Zapatero a tus zapatos

Cada vez me cuesta más poner distancia entre la parte lúdica y la profesional. Cuando se celebra un debate sobre las elecciones, ya no se trata de escuchar lo que dicen los candidatos sino cómo lo dicen. Y cuando asisto a un acto, sea el que sea, estoy más pendiente de los detalles organizativos, que de lo que está pasando. Muchos quizás pensaréis que me he vuelto una tiquismiquis pero ¡no puedo remediarlo!

Hace unos días asistí, por cuestiones de trabajo, a uno de estos actos y desde el momento que llegué al lugar me di cuenta que no podía ir bien de ninguna manera. Materiales que no estaban preparados porque nadie lo había controlado y, como consecuencia, una parte del acto no se pudo llevar a cabo. Condiciones meteorológicas que no se preveyeron aunque desde hacía horas eran evidentes. Invitados que debían dirigirse al público y nadie les debía haber explicado de quién se trataba ya que el discurso era inadecuado … Pero lo peor de todo estaba por llegar. Una personita (y no lo digo de forma despectiva, sino por su corta edad, unos 10 años) estaba llorando en un rincón. ¿Qué había pasado? Pues sencillo. Nadie tuvo en cuenta que una silla de ruedas no podía acceder al lugar donde se realizaba el acto! El tema da para mucho pero sólo quiero que sirva para que nos demos cuenta de que no todo el mundo está capacitado para organizar actos.

Todos sabemos que tenemos que hacer cuando nuestros hijos tienen un resfriado y a nadie se le pasará por la cabeza (o eso espero) abrir una consulta para atender a amigos, vecinos, compañeros de trabajo … A muchos de nosotros nos dicen que cocinamos muy bien, pero no por eso ahora decidimos montar un restaurante, ¿verdad? Y los que tienen un huerto urbano en casa, ¿se habrán planteado dedicarse a la agricultura?

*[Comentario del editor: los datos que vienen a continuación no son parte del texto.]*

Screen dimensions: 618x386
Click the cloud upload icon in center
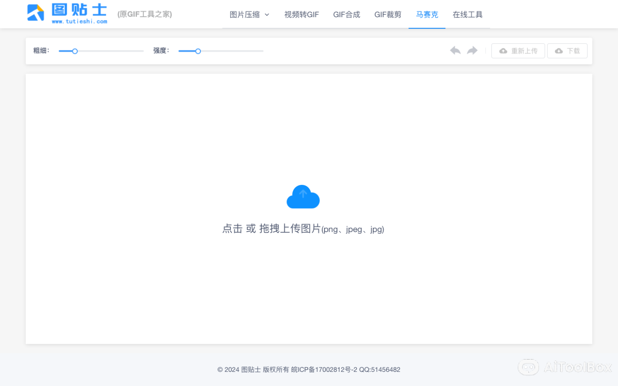pos(303,197)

Pues de la misma manera, un periodista puede ser un buen redactor, o el mejor en montajes audiovisuales, pero no por ello, debe ser experto en la organización de eventos. Del mismo modo que un técnico puede saber mucho de programación pero no organizar culturales. Sólo para poner algunos ejemplos.

Mientras no lo tengamos claro, continuaremos asistiendo a actos con errores. Algunos invisibles a los ojos de muchos pero no por ello menos importantes, pues creo que todo profesional tiene la obligación de buscar la excelencia en lo que lleva a cabo.

¡Ah, por cierto! Los llantos se convirtieron en lágrimas de alegría. El error se pudo subsanar al final del acto y por unos minutos, la personita se convirtió en co-protagonista gracias a los reflejos de algunas de las personas allí asistentes. Por suerte, seguramente no volverá a pasar por un trance igual ya que sólo se había roto una pierna, pero ¿y si fuera una persona con discapacidad permanente? ¿Cuantas veces se encontraría ante una situación similar? No podemos permitirlo, y los profesionales, ¡lo sabemos!